Flickenteppich an Erträgen und Qualitäten

In Europa steht zwar eine größere Sommergerstenernte als im Vorjahr zu erwarten. In den regionalen Bilanzen schlagen aber ungünstige Witterungsverhältnisse zu Buche.

Das größere Angebot ist auf der einen Seite auf eine Ausdehnung der Fläche zurückzuführen. Auf der anderen Seite zeigen Druschergebnisse in Westeuropa sehr ordentliche Erträge und Qualitäten. Bestände in Regionen mit starken Regenfällen liegen in der Entwicklung allerdings deutlich zurück. Zudem kennzeichnen Auswirkungen von Trockenheit die Gerste in Osteuropa.

Ernteergebnisse im Südwesten Deutschlands zeigen Erträge von 5 bis 9 t/ha. Die Proteinwerte liegen im gewünschten Bereich von 9,5 bis 11,5 Prozent, der Vollkornanteil bei deutlich über 90 Prozent.

In Frankreich werden im Schnitt 6,3 t/ha erwartet. Der Proteingehalt wird dort als gering bezeichnet.

In Dänemark konnte die Aussaat in manchen Regionen erst später als in durchschnittlichen Jahren üblich erfolgen. Die Ernte wird erst Mitte August erwartet. Der Bestand der Pflanzen wird im Moment als gut bezeichnet.
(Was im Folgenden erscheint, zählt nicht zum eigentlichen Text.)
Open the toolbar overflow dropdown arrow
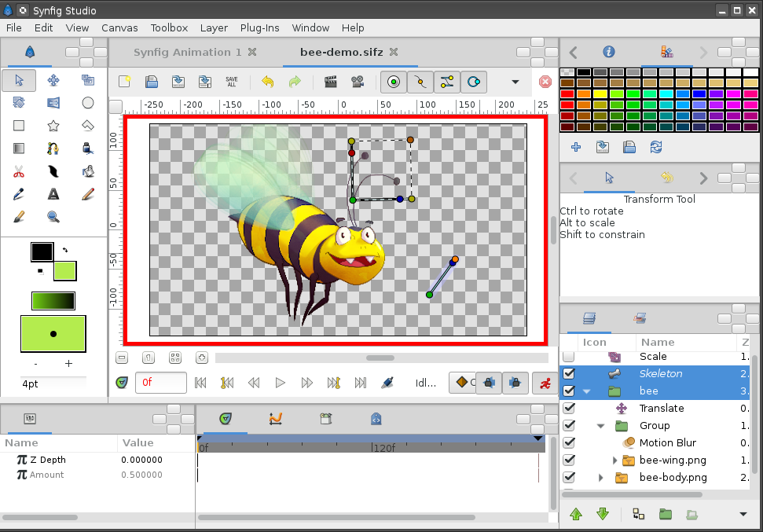The width and height of the screenshot is (763, 532). [514, 81]
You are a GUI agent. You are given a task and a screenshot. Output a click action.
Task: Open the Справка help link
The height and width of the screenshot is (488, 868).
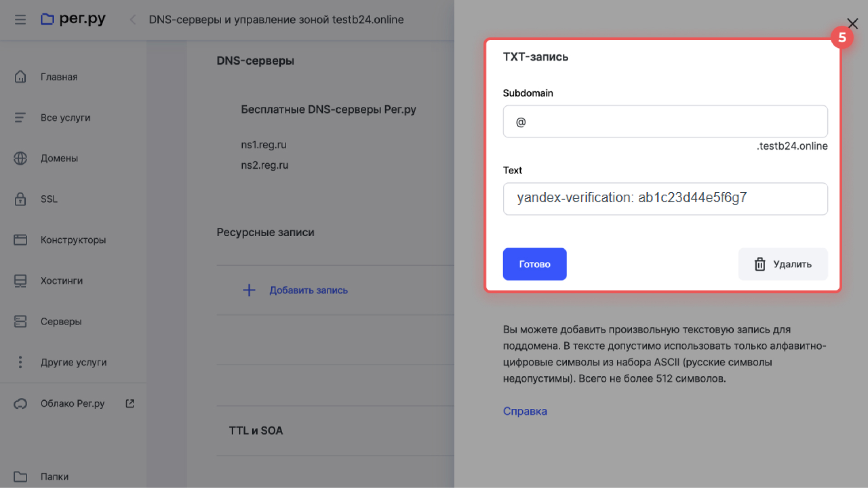point(525,411)
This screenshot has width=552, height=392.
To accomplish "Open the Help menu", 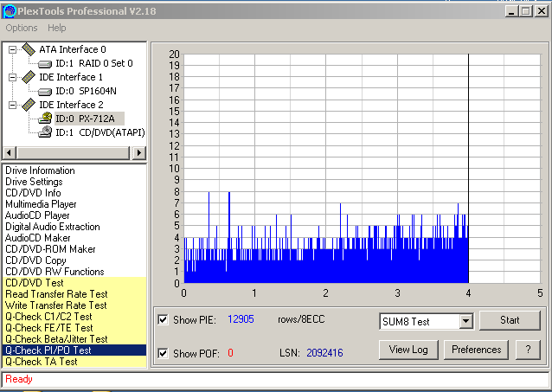I will [x=56, y=28].
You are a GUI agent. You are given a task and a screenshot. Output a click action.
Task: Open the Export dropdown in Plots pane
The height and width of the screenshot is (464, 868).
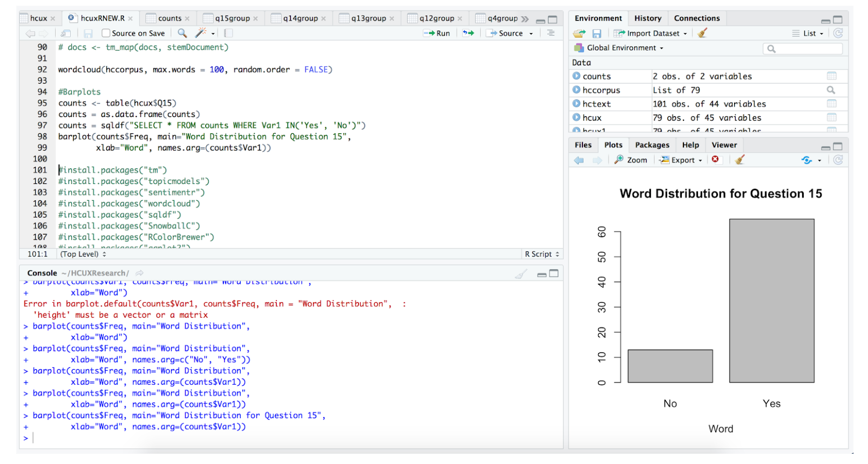tap(681, 160)
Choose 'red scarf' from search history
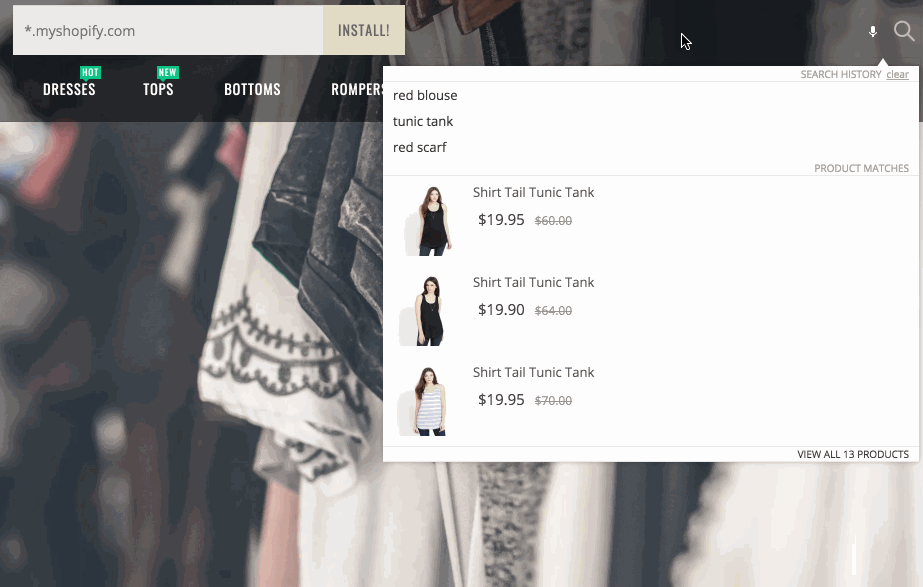 (x=420, y=148)
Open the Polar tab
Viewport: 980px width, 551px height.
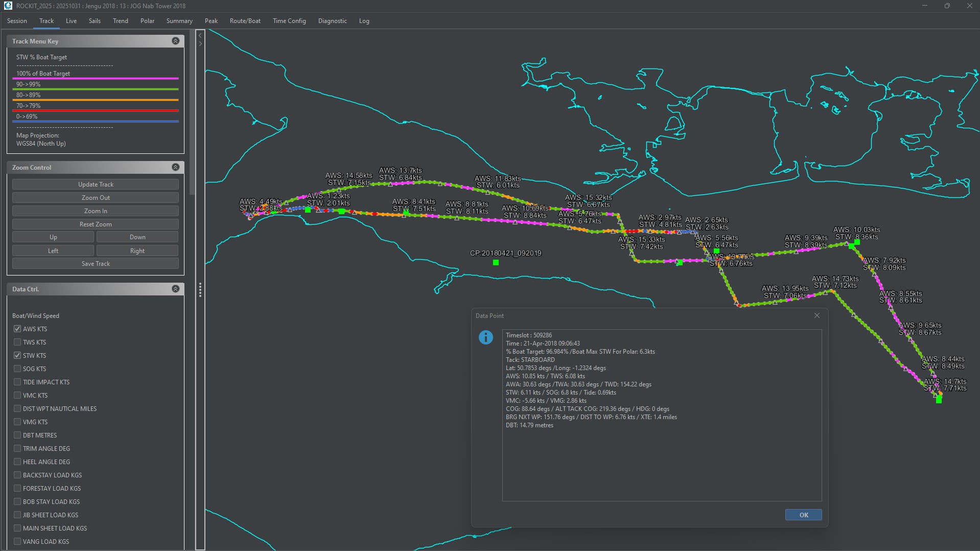(x=147, y=21)
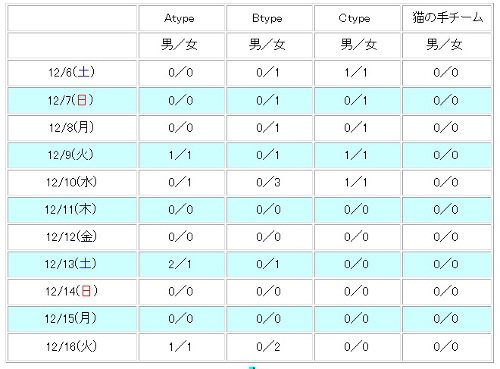Select Ctype value 1/1 on 12/6
The image size is (500, 369).
(357, 73)
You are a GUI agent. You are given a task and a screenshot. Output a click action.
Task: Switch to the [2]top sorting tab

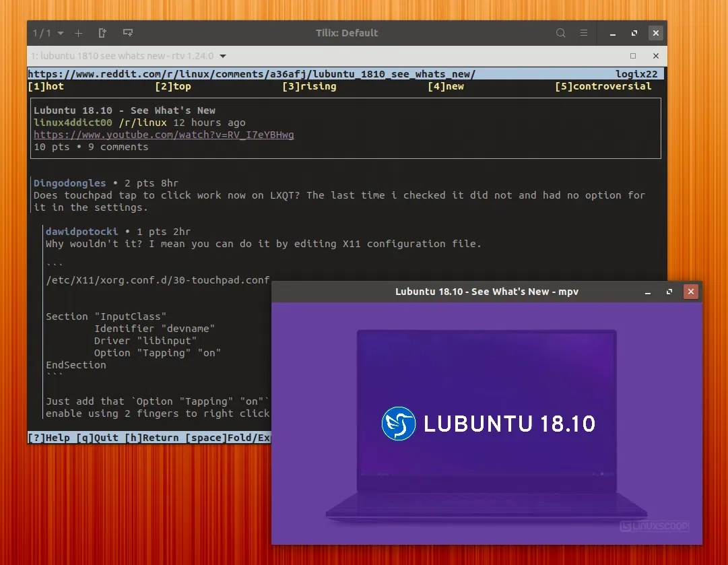[174, 86]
Auch in den anderen skandinavischen Ländern konnte die Aussaat erst spät erfolgen. Die Bestände liegen entsprechend in der Entwicklung zurück. Niedrige Temperaturen und viel Regen in Mittelschweden werden sich aller Voraussicht nach auf die Ernteergebnisse auswirken.
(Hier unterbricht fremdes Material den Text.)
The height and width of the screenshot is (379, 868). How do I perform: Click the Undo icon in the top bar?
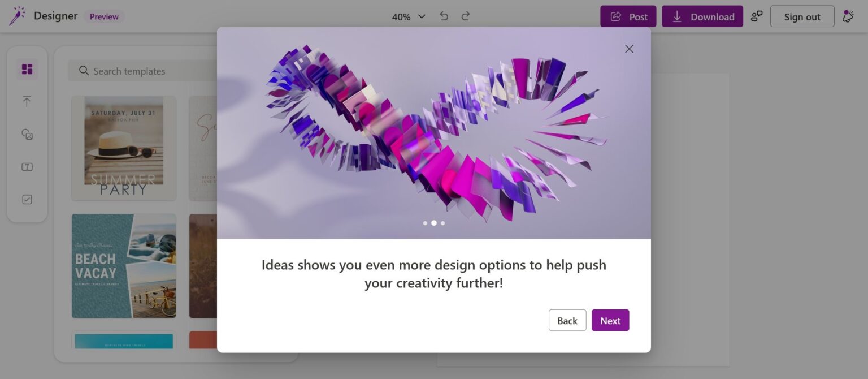pos(444,16)
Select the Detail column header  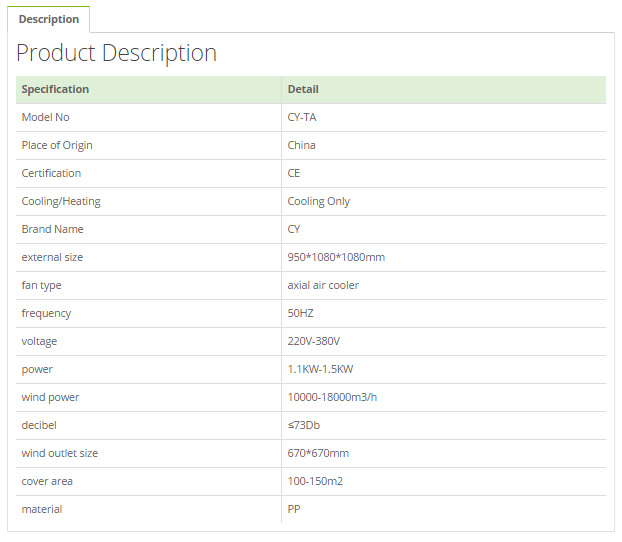pos(303,89)
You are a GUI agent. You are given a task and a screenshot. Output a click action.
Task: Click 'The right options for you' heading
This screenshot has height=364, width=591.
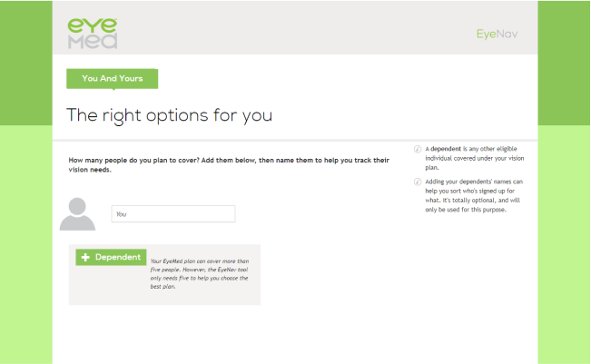coord(169,115)
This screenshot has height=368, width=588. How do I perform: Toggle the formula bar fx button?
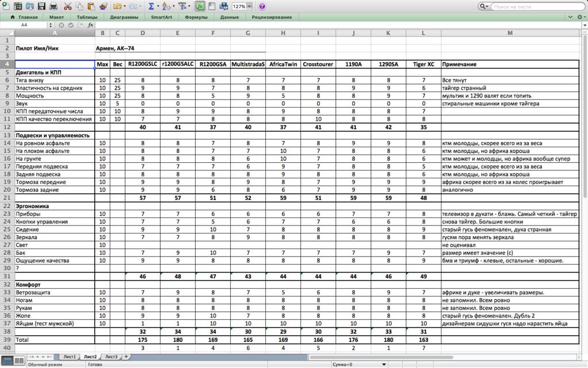tap(200, 6)
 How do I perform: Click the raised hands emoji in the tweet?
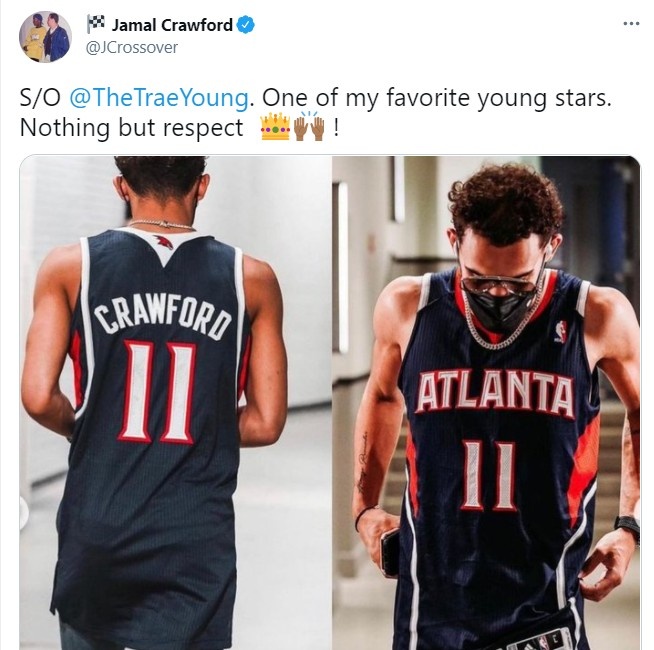point(309,126)
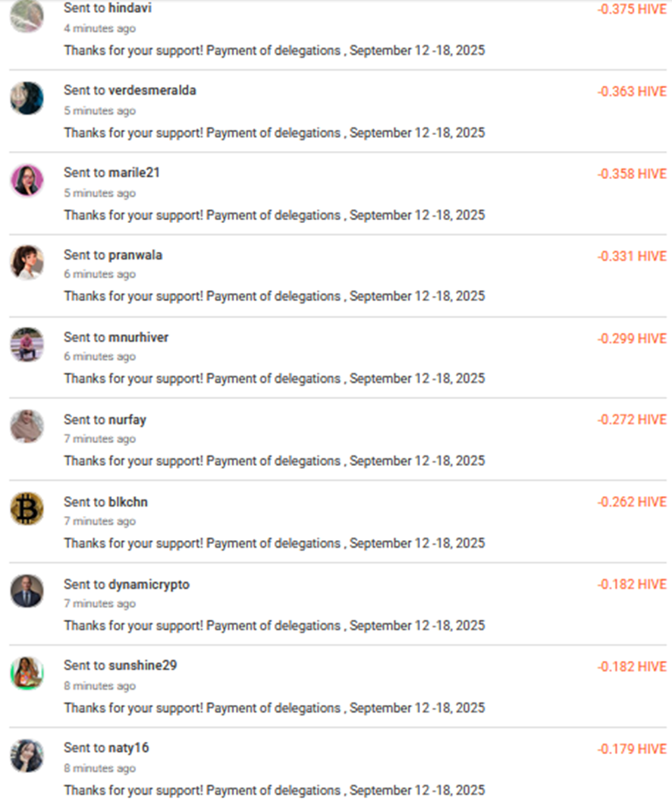Visit the verdesmeralda profile link
672x808 pixels.
click(x=152, y=90)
Auch Großbritannien hat unter starken Regenfällen und niedrigen Temperaturen während der Vegetationsperiode gelitten. Es ist die Rede von einer um zwei bis drei Wochen verspäteten Ernte im gesamten Land. Die  Bestandsdichte wird als optimal beschrieben. Feuchtigkeit hat zur Bildung von Blatt- und Ährenkrankheiten geführt. Die Erträge werden im Moment nach unten korrigiert. Mykotoxine könnten zu Qualitätsproblemen führen.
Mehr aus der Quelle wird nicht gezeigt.